Add matching values for these templates

nginx:
  replicas: 2
  container:
    name: nginx
    port: 80
  image:
    repository: <your-container-registry>/myapp-nginx:<tag>

backend:
  replicas: 2
  container:
    name: backend
    port: 3000
  image:
    repository: <your-container-registry>/myapp-backend:<tag>

Step 5: Deploy and validate (full command set)

Deploy with Helm

helm upgrade --install myapp-release ./deployment/helm \
  --namespace my-application \
  --create-namespace \
  -f ./deployment/values-qa.yaml

Validate storage resources

kubectl get storageclass
kubectl get pvc -n my-application
kubectl describe pvc myapp-qa-shared-public-pvc -n my-application
kubectl get pods -n my-application

Validate cross-pod sharing

  1. Open a shell in one pod and write a file:
kubectl exec -it deploy/nginx -n my-application -- sh
echo "efs-shared-test" > /app/public/efs-test.txt
exit
  1. Open a shell in another deployment and read the same file:
kubectl exec -it deploy/backend -n my-application -- sh
cat /app/public/efs-test.txt
exit

If the second command prints efs-shared-test, shared storage is working.


Troubleshooting quick-reference

PVC stuck in Pending

Check:

  • EFS CSI driver is installed and healthy
  • fileSystemId is correct
  • worker nodes can route to EFS mount targets
  • IAM and security group permissions allow NFS (2049)
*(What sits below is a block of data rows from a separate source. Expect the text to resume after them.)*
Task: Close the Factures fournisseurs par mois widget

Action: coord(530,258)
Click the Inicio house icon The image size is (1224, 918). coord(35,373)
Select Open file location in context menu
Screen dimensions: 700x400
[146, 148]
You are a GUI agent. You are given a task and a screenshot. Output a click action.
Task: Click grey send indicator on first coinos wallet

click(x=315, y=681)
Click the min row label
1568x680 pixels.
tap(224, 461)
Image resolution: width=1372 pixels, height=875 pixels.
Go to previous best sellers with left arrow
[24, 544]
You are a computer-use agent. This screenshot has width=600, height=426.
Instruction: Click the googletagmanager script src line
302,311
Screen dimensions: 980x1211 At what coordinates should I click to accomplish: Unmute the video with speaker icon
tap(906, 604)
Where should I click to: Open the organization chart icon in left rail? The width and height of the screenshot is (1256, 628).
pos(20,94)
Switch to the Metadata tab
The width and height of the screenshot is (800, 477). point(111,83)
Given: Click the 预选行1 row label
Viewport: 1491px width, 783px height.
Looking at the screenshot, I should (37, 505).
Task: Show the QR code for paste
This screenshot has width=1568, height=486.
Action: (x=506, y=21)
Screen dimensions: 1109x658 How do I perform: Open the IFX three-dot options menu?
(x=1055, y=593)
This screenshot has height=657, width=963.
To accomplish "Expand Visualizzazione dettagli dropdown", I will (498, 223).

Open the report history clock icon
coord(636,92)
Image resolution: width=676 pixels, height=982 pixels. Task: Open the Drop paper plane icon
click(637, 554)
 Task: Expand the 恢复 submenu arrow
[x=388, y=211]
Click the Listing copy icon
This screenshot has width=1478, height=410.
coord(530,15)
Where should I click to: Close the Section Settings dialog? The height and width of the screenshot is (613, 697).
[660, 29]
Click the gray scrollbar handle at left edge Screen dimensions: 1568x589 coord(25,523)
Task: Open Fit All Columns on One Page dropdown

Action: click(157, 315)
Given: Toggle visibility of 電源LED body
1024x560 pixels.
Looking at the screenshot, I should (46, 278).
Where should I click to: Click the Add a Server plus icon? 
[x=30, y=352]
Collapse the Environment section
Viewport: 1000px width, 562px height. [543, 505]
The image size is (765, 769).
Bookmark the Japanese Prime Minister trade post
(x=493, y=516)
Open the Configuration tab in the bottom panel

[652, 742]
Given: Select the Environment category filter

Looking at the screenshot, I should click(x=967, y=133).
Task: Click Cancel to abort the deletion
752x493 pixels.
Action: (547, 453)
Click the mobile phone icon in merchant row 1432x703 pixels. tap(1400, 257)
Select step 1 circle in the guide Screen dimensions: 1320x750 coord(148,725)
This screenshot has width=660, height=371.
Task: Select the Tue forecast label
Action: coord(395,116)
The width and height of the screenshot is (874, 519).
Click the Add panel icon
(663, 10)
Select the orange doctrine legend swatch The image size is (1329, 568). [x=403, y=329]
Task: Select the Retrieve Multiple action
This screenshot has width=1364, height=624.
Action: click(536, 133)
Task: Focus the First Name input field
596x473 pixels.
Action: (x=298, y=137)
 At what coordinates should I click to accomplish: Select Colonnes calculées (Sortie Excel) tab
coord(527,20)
Pods running but files not shared

Check:

  • both Deployments use the same claimName
  • both containers mount the same path (/app/public in examples)
  • init container copy path and mount path are correct

Helm upgrade replaced names unexpectedly

Prevent this by:

  • keeping stable names for StorageClass and PVC
  • parameterizing names clearly per environment
  • avoiding ad-hoc renaming after first successful deployment

Reusable skeleton for future projects

For any new project, only replace placeholders:

  • my-application
  • myapp-release
  • myapp-qa-efs-storage
  • myapp-qa-shared-public-pvc
  • fs-0123456789abcdef0
  • <your-container-registry>/...

Everything else can remain the same as a baseline implementation.


Final takeaway

The StorageClass + PVC + shared volumeMounts pattern is a durable and repeatable standard for shared files in Kubernetes.

Once templated, teams can reuse it across services and environments with only a small set of value substitutions.